There are around 140,000 practising solicitors in most towns across the UK. Many specialise in areas such as business law, conveyancing, litigation and family law, probate, criminal law, human rights and mediation. They can work in central and local government, for the Crown Prosecution Service (England and Wales)/Crown Office and Procurator Fiscal Service (Scotland), in private practice, commercial practice, for a company as an in-house solicitor, or in legal aid.


Ways into the profession are detailed below:


England and Wales


When the LPC has been achieved, the final stage of training involves a two-year full-time or four-year part-time training contract with a firm of solicitors. Qualified ILEX Fellows are exempt from this, but they must complete the Professional Skills Course (PSC), which is part of the training contract.




After completing the 26-week Diploma in Legal Practice (DLP), candidates must complete post-diploma practical training. All candidates are required to serve a two-year training contract with a practising solicitor in Scotland, which includes the Professional Competence Course.


Northern Ireland


Trainee solicitors complete an apprenticeship programme that lasts two to four years, depending on the academic route they pursued.

Solicitors are expected to take continuing professional development and the Law Societies of England and Wales, Scotland, and Northern Ireland all have their own schemes. See the relevant Law Society website for details.




Income for qualified solicitors varies considerably depending on their role and sector. In private practices in England and Wales, trainees earn on average about £21,000 and the average salary range for assistant/associate solicitors is £33,000-£64,000, for equity partners £50,000-£130,000 and for salaried partners £40,000-£70,000 a year. (Source: Law Society Private Practice Salaries 2007)


Barrister or advocate


A barrister or advocate is principally a professional who represents the client in court. They work within a set of chambers in a self-employed capacity and are known as ‘tenants’. New tenants are usually expected to contribute to the costs of running the chambers.

In Scotland, advocates have a comparable role and have rights of audience in all Scottish courts. Practice is normally in supreme courts, both civil and criminal (the Court of Session (Scotland) and the High Court (England and Wales)).

Most barristers and advocates work in private practice, although approximately 20 per cent work in industry, commerce, and central or local government. The role of the barrister or advocate varies greatly depending on their employer. The majority will work in specialist legal departments advising only the organisation they work for.


Barristers (England, Wales and Northern Ireland)


Once candidates have joined one of the Inns of Court and completed the Bar Vocational Course (BVC) candidates must then complete 12 months’ pupillage before they can qualify as a barrister. Successful completion and qualification will not guarantee a tenancy (a permanent place in a set of chambers), as there are usually more applicants than places. Once fully qualified, barristers must undertake continuing professional development (CPD).

Barristers are normally self-employed.
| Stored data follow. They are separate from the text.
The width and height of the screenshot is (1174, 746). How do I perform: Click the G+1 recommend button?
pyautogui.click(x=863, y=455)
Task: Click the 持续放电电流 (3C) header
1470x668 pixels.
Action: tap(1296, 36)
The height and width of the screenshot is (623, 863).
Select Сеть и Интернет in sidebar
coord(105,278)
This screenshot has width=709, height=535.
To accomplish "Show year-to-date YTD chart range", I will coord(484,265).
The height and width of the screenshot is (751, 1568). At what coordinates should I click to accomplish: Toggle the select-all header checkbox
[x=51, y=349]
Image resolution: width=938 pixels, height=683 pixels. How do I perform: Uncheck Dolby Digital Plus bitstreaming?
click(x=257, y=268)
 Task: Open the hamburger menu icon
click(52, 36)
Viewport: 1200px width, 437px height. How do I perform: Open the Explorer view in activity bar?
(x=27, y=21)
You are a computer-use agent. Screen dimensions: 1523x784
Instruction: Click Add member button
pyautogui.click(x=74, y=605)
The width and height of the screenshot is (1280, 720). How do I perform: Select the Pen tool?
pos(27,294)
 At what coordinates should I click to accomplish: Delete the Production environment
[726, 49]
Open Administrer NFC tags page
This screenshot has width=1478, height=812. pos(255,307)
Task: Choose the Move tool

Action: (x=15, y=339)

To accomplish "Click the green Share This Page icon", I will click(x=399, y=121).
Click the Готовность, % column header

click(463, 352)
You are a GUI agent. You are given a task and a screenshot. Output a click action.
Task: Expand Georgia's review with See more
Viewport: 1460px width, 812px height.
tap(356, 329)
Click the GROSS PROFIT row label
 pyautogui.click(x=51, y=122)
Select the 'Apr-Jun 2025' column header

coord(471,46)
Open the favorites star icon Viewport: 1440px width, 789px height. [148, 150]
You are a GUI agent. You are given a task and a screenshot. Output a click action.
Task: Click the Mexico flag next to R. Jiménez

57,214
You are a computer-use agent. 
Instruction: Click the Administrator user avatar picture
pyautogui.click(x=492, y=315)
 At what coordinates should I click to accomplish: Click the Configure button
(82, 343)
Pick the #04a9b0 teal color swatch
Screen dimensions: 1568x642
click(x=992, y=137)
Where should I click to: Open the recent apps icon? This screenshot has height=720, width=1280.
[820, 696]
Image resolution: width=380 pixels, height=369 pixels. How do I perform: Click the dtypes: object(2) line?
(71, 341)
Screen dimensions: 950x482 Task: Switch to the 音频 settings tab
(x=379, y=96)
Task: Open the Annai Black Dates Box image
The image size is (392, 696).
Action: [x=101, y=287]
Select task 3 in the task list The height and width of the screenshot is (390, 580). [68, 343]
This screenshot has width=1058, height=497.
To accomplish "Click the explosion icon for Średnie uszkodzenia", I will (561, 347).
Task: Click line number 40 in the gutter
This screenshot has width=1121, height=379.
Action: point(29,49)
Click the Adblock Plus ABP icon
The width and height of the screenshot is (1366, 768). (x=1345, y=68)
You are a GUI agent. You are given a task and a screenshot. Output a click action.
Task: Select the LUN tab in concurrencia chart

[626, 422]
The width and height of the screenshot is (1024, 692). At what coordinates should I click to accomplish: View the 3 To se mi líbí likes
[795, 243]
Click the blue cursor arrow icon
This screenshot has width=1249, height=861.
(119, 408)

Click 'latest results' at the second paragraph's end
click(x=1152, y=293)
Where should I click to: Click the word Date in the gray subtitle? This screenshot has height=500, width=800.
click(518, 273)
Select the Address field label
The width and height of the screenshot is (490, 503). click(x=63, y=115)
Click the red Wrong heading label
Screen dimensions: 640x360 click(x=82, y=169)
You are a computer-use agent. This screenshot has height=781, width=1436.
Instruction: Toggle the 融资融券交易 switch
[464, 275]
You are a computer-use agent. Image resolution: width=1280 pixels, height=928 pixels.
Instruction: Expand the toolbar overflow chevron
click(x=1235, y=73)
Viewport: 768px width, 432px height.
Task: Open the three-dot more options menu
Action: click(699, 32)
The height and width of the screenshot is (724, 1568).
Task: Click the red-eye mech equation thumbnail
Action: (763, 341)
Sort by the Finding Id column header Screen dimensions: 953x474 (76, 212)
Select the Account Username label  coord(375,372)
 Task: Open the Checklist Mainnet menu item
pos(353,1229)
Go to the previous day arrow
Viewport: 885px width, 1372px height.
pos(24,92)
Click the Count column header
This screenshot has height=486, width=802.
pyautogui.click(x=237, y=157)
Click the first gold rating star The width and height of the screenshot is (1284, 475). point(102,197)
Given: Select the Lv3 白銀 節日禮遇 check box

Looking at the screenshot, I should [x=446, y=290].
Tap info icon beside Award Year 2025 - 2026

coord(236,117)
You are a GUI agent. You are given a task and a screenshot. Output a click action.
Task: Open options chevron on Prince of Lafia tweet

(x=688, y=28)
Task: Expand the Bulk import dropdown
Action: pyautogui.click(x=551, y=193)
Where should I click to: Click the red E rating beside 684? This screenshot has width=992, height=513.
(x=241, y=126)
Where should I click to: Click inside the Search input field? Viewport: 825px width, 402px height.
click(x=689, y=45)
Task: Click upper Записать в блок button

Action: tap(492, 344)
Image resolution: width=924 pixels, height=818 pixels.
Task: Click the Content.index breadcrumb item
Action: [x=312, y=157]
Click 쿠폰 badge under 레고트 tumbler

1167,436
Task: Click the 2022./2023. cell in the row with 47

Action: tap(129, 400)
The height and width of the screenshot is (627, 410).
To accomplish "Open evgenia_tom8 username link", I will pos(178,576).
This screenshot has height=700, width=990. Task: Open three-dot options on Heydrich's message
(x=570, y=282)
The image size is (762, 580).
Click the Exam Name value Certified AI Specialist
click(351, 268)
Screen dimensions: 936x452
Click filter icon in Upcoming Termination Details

As of 1 September 2007 there were almost 600 barristers in private practice in Northern Ireland, and in December 2006 the Bar Society counted more than 13,000 practising barristers in England and Wales, 2,800 of which were employed in the commercial sectors or in government. The rest were self-employed.


Advocates (Scotland)


Becoming an advocate is a four-stage process. First, candidates must have a valid degree to enable them to be admitted as an ‘Intrant’ to the Faculty of Advocates. Next they must fulfil the Faculty’s educational requirements by passing the Diploma in Legal Practice. They must then serve a period of training in a solicitor’s office lasting 21 months, then a further period of nine months of pupillage to a member of the Bar approved by the Dean of Faculty (called ‘devilling’) followed by a Faculty examination in Evidence, Practice and Procedure that must be passed. Once the candidate has successfully fulfilled all these requirements, they will be admitted as an advocate. This process is currently under review and may be changed.

There are over just 460 practising advocates in Scotland, all members of the Faculty of Advocates based in Edinburgh. They are mostly self-employed, although some work for commercial employers, or in local or central government. Advocates may become sheriffs and can also be appointed to the Crown Office and Procurator Fiscal Service as deputies (Crown Counsel) for set periods.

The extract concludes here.